◆ Exercise requirements ◆
Pull every line of the entries that has the word "group".

◆ Records supplied ◆
____________

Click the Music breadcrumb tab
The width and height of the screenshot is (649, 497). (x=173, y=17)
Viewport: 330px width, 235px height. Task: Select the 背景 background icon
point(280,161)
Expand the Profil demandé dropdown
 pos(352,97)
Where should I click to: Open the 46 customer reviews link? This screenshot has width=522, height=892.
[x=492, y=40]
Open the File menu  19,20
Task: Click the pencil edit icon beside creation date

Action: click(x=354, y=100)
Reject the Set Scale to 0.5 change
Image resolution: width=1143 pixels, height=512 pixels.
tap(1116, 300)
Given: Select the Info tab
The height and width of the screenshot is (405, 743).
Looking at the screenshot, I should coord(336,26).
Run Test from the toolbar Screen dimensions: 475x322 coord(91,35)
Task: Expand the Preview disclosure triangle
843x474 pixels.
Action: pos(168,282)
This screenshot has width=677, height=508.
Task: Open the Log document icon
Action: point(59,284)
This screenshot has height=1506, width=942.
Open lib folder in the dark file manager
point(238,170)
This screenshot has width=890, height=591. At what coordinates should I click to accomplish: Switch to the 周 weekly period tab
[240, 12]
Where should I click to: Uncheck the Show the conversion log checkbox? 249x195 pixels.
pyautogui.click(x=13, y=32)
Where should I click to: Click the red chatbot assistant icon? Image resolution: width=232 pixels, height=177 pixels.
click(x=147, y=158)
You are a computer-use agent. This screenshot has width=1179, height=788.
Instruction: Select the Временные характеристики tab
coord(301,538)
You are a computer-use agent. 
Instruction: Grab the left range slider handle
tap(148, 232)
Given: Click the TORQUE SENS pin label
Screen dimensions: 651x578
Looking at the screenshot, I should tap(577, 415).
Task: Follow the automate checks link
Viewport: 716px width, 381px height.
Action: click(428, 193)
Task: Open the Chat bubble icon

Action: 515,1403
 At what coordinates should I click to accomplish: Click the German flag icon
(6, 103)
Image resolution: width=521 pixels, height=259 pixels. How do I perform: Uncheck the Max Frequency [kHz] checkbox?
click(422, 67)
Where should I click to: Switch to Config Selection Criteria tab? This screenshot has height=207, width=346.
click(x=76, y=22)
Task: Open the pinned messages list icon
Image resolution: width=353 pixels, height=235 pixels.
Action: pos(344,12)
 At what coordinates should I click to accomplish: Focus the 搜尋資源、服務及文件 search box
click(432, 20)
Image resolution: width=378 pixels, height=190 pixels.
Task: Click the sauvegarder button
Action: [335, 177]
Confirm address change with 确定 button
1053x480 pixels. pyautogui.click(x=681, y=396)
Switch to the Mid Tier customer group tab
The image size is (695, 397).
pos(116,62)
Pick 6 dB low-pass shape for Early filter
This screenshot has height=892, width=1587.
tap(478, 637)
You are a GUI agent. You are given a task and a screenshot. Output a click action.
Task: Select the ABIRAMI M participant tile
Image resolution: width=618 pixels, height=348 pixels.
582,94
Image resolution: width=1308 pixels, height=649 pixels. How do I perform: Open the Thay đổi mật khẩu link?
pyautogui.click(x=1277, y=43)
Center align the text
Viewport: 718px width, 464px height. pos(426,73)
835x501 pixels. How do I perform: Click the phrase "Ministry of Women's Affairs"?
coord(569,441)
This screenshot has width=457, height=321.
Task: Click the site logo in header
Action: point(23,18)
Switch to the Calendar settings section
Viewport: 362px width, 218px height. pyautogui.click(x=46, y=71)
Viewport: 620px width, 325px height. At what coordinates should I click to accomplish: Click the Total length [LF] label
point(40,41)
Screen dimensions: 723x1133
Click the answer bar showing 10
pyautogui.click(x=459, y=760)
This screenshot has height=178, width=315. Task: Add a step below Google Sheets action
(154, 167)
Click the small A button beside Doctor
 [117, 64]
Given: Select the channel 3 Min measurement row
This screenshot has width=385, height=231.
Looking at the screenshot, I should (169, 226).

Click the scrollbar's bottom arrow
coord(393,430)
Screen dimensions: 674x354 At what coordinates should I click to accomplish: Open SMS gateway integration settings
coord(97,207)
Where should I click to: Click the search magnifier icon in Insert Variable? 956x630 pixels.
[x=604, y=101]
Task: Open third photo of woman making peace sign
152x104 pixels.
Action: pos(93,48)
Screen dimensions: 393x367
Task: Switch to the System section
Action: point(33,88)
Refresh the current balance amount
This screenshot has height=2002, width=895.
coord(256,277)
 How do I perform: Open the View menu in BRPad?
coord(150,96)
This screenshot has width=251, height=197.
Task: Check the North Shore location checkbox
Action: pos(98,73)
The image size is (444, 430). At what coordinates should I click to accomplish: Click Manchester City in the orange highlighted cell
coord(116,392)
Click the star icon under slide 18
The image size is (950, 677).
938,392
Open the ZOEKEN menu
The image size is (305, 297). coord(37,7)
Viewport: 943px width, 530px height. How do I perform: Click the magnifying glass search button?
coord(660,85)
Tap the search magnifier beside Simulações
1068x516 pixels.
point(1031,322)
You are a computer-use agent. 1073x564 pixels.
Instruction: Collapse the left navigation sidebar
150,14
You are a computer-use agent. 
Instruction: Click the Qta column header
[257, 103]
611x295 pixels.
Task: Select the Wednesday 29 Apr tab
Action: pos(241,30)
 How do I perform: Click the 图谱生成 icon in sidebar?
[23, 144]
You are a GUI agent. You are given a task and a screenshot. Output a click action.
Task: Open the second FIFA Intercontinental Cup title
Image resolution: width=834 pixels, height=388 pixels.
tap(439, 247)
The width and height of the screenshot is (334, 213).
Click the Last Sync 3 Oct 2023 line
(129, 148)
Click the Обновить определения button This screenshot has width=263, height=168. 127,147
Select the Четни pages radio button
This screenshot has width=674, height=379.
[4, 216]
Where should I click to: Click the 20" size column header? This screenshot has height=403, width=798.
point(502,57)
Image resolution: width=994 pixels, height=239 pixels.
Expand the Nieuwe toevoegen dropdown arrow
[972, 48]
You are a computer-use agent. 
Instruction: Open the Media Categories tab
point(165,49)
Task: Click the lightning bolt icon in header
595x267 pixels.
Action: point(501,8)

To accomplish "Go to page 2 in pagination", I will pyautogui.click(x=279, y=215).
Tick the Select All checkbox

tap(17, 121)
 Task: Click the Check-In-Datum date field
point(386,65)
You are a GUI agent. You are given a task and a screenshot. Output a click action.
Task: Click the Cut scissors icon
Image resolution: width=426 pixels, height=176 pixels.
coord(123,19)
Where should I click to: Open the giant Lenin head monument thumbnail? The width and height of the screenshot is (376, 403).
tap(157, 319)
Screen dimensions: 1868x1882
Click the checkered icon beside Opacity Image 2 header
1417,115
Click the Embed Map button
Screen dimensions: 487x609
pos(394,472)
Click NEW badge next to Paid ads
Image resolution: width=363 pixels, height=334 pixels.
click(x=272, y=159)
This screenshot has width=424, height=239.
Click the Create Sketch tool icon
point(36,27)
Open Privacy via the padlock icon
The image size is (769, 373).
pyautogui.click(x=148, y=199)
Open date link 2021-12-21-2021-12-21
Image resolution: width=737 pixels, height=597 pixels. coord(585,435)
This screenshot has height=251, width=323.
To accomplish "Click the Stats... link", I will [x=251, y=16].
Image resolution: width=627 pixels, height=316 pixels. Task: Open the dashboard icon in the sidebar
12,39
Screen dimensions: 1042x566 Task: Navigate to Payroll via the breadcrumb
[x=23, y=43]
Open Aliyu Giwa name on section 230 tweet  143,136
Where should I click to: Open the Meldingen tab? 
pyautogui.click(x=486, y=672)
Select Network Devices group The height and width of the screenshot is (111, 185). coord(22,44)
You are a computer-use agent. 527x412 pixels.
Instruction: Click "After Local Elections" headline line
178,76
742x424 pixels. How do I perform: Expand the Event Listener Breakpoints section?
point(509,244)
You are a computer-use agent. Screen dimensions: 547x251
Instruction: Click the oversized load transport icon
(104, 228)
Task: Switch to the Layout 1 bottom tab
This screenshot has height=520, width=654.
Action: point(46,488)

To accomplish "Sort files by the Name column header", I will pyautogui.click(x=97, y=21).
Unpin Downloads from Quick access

____________

◆ Exercise response ◆
Switch to the Mid Tier customer group tab
Select Network Devices group The height and width of the screenshot is (111, 185). coord(22,44)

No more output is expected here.